I'm stuck on an exercise (E.VIII.4.1) from Algebra by Hungerford. It is stated as follows (sorry for the bad title; I didn't know how to fit it):
Let $R$ be a commutative ring with identity and $I$ a finitely generated ideal of $R$. Let $C$ be a submodule of an $R$-module $A$. Assume that for each $r\in I$ there exists a positive integer $m$ (depending on $r$) such that $r^mA\subseteq C$. Show that for some integer $n$, $I^nA\subseteq C$.
Along with the exercise he provides a hint to reference two previous theorems:
If $R$ is a ring, then $$ \left(\sum_{i=1}^{n}a_i\right)\left(\sum_{j=1}^{m}b_j\right)=\sum_{i=1}^n\sum_{j=1}^ma_ib_j $$ for all $a_i,b_j\in R$.
and
Let $R$ be a ring and $X\subseteq R$. If $R$ has an identity and $X$ is in the center of $R$, then the ideal $(X)$ consists of all finite sums $r_1a_2+\cdots +r_na_n$ ($n\in\mathbb{N}^*; r_i\in R;a_i\in X$).
I imagine that the proof goes something like: If $X=\{x_i\in I\,|\,i\in J\}$ is the generating set of $I$, then there exist positive integers $m_i$ such that $x_i^{m_i}A\subseteq C$ for each $x_i$, and then since $X$ is finite, you pick the largest one (or possibly a product/sum) and then show that works for all $r\in I$. The only problem is I'm having trouble dealing with elements of the form $$ \left(r_1x_1+\cdots +r_nx_n\right)^m $$ Would some sort of induction-type argument (possible on the number of generators) work? Or am I going about this the wrong way? Thanks in advance.

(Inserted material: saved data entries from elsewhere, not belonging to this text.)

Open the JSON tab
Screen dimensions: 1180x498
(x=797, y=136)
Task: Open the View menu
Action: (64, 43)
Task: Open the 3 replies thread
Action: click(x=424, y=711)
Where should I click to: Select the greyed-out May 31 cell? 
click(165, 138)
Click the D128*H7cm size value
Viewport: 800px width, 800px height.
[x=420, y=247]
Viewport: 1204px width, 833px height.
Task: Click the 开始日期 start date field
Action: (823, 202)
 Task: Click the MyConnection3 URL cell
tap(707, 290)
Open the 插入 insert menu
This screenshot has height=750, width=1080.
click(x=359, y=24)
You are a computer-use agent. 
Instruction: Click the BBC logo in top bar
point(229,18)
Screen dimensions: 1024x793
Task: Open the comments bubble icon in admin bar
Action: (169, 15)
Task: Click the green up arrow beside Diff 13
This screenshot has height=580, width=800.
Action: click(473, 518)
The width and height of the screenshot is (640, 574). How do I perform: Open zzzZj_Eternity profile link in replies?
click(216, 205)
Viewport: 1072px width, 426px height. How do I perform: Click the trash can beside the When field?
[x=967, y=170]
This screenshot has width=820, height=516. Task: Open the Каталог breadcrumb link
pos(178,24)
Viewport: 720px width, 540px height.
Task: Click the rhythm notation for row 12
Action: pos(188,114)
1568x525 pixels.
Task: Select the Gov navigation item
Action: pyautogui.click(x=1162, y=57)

Your idea is completely correct and, in fact, I think you got pretty close to a nice solution: take for example
$$\;m=\sum_{i\in J}m_i\implies$$
using MT , you now get
$$\left(\sum_{i\in J}r_ix_i\right)^m=\sum_{k_1+\ldots+k_n=m}\binom m{k_1,...,k_n}\prod_{1\le t\le n} (r_tx_t)^t$$
and multiplication by $\;A\;$ gets us in $\;C\;$ .
Perhaps some induction could help to make things clearer, with $\;n=2\;$ applying the usual Newton's Binomial Theorem and etc.